Reproduce the following lines verbatim, without any alterations.

» **DATA SUPPLIED**:
---

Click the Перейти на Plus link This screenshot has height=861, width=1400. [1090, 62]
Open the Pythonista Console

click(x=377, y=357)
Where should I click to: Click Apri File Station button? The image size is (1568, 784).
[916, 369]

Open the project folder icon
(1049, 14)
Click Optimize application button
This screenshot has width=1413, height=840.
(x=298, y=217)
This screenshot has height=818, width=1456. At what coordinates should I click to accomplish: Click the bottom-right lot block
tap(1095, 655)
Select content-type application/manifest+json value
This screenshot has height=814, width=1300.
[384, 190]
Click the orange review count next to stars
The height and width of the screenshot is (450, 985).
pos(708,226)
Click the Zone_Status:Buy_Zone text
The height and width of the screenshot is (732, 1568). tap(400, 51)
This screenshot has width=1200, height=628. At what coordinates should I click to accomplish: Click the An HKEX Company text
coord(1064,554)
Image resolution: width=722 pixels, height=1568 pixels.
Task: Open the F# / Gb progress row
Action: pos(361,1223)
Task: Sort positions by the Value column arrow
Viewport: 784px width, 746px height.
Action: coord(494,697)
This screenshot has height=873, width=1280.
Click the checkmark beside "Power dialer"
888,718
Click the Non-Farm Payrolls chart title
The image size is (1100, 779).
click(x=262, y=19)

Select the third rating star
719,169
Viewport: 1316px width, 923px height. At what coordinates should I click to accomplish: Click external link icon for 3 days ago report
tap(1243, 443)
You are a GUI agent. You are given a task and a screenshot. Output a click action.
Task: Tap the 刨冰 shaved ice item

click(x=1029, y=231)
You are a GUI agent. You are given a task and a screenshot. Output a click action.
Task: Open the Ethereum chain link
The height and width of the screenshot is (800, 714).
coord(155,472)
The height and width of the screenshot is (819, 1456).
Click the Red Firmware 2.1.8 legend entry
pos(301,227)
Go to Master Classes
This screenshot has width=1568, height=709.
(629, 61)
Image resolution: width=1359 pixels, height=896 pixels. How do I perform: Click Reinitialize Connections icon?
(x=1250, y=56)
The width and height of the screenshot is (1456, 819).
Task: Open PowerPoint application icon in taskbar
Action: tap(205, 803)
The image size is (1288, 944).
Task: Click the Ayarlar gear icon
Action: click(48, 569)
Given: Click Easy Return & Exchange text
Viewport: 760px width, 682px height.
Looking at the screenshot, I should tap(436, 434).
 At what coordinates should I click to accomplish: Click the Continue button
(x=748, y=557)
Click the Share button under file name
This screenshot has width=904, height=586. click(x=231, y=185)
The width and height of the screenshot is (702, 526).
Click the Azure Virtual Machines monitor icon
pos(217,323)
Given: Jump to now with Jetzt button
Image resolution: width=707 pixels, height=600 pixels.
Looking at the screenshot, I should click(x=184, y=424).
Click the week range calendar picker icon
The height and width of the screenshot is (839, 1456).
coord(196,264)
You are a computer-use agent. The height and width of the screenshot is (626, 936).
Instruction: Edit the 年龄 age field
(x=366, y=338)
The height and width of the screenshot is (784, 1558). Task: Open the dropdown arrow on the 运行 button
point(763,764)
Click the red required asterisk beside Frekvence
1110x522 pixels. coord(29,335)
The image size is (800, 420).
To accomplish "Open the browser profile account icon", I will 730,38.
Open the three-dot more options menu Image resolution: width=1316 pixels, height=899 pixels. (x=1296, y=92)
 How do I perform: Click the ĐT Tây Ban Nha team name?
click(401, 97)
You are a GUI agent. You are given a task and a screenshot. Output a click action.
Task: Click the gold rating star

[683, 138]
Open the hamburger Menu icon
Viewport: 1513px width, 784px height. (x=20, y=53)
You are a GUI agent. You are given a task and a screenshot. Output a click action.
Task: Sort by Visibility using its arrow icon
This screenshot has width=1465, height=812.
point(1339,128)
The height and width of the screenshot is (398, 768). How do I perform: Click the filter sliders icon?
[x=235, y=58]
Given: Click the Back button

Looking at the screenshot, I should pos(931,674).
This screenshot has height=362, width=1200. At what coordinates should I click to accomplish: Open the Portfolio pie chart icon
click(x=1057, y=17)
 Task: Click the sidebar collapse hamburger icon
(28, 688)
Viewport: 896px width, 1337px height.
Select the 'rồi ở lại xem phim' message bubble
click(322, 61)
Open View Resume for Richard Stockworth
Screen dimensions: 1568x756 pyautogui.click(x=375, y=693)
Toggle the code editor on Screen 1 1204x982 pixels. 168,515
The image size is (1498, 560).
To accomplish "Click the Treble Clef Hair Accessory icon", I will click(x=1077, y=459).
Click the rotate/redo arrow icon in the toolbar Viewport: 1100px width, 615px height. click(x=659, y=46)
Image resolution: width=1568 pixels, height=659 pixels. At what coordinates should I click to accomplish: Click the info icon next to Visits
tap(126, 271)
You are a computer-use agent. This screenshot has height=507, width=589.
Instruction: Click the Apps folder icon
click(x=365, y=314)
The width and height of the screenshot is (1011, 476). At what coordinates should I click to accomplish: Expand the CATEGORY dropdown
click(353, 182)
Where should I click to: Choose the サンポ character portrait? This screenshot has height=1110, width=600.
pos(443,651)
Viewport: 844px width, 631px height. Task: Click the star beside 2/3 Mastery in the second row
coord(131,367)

---

» **RESPONSE TO THIS EXERCISE**:
Click the Перейти на Plus link This screenshot has height=861, width=1400. [1090, 62]
Open the Pythonista Console

click(x=377, y=357)
Where should I click to: Click Apri File Station button? The image size is (1568, 784).
[916, 369]

Open the project folder icon
(1049, 14)
Click Optimize application button
This screenshot has width=1413, height=840.
(x=298, y=217)
This screenshot has height=818, width=1456. At what coordinates should I click to accomplish: Click the bottom-right lot block
tap(1095, 655)
Select content-type application/manifest+json value
This screenshot has height=814, width=1300.
[384, 190]
Click the orange review count next to stars
The height and width of the screenshot is (450, 985).
pos(708,226)
Click the Zone_Status:Buy_Zone text
The height and width of the screenshot is (732, 1568). tap(400, 51)
This screenshot has width=1200, height=628. At what coordinates should I click to accomplish: Click the An HKEX Company text
coord(1064,554)
Image resolution: width=722 pixels, height=1568 pixels.
Task: Open the F# / Gb progress row
Action: pos(361,1223)
Task: Sort positions by the Value column arrow
Viewport: 784px width, 746px height.
Action: coord(494,697)
This screenshot has height=873, width=1280.
Click the checkmark beside "Power dialer"
888,718
Click the Non-Farm Payrolls chart title
The image size is (1100, 779).
click(x=262, y=19)

Select the third rating star
719,169
Viewport: 1316px width, 923px height. At what coordinates should I click to accomplish: Click external link icon for 3 days ago report
tap(1243, 443)
You are a GUI agent. You are given a task and a screenshot. Output a click action.
Task: Tap the 刨冰 shaved ice item

click(x=1029, y=231)
You are a GUI agent. You are given a task and a screenshot. Output a click action.
Task: Open the Ethereum chain link
The height and width of the screenshot is (800, 714).
coord(155,472)
The height and width of the screenshot is (819, 1456).
Click the Red Firmware 2.1.8 legend entry
pos(301,227)
Go to Master Classes
This screenshot has width=1568, height=709.
(629, 61)
Image resolution: width=1359 pixels, height=896 pixels. How do I perform: Click Reinitialize Connections icon?
(x=1250, y=56)
The width and height of the screenshot is (1456, 819).
Task: Open PowerPoint application icon in taskbar
Action: tap(205, 803)
The image size is (1288, 944).
Task: Click the Ayarlar gear icon
Action: click(48, 569)
Given: Click Easy Return & Exchange text
Viewport: 760px width, 682px height.
Looking at the screenshot, I should tap(436, 434).
 At what coordinates should I click to accomplish: Click the Continue button
(x=748, y=557)
Click the Share button under file name
This screenshot has width=904, height=586. click(x=231, y=185)
The width and height of the screenshot is (702, 526).
Click the Azure Virtual Machines monitor icon
pos(217,323)
Given: Jump to now with Jetzt button
Image resolution: width=707 pixels, height=600 pixels.
Looking at the screenshot, I should click(x=184, y=424).
Click the week range calendar picker icon
The height and width of the screenshot is (839, 1456).
coord(196,264)
You are a computer-use agent. The height and width of the screenshot is (626, 936).
Instruction: Edit the 年龄 age field
(x=366, y=338)
The height and width of the screenshot is (784, 1558). Task: Open the dropdown arrow on the 运行 button
point(763,764)
Click the red required asterisk beside Frekvence
1110x522 pixels. coord(29,335)
The image size is (800, 420).
To accomplish "Open the browser profile account icon", I will 730,38.
Open the three-dot more options menu Image resolution: width=1316 pixels, height=899 pixels. (x=1296, y=92)
 How do I perform: Click the ĐT Tây Ban Nha team name?
click(401, 97)
You are a GUI agent. You are given a task and a screenshot. Output a click action.
Task: Click the gold rating star

[683, 138]
Open the hamburger Menu icon
Viewport: 1513px width, 784px height. (x=20, y=53)
You are a GUI agent. You are given a task and a screenshot. Output a click action.
Task: Sort by Visibility using its arrow icon
This screenshot has width=1465, height=812.
point(1339,128)
The height and width of the screenshot is (398, 768). How do I perform: Click the filter sliders icon?
[x=235, y=58]
Given: Click the Back button

Looking at the screenshot, I should pos(931,674).
This screenshot has height=362, width=1200. At what coordinates should I click to accomplish: Open the Portfolio pie chart icon
click(x=1057, y=17)
 Task: Click the sidebar collapse hamburger icon
(28, 688)
Viewport: 896px width, 1337px height.
Select the 'rồi ở lại xem phim' message bubble
click(322, 61)
Open View Resume for Richard Stockworth
Screen dimensions: 1568x756 pyautogui.click(x=375, y=693)
Toggle the code editor on Screen 1 1204x982 pixels. 168,515
The image size is (1498, 560).
To accomplish "Click the Treble Clef Hair Accessory icon", I will click(x=1077, y=459).
Click the rotate/redo arrow icon in the toolbar Viewport: 1100px width, 615px height. click(x=659, y=46)
Image resolution: width=1568 pixels, height=659 pixels. At what coordinates should I click to accomplish: Click the info icon next to Visits
tap(126, 271)
You are a computer-use agent. This screenshot has height=507, width=589.
Instruction: Click the Apps folder icon
click(x=365, y=314)
The width and height of the screenshot is (1011, 476). At what coordinates should I click to accomplish: Expand the CATEGORY dropdown
click(353, 182)
Where should I click to: Choose the サンポ character portrait? This screenshot has height=1110, width=600.
pos(443,651)
Viewport: 844px width, 631px height. Task: Click the star beside 2/3 Mastery in the second row
coord(131,367)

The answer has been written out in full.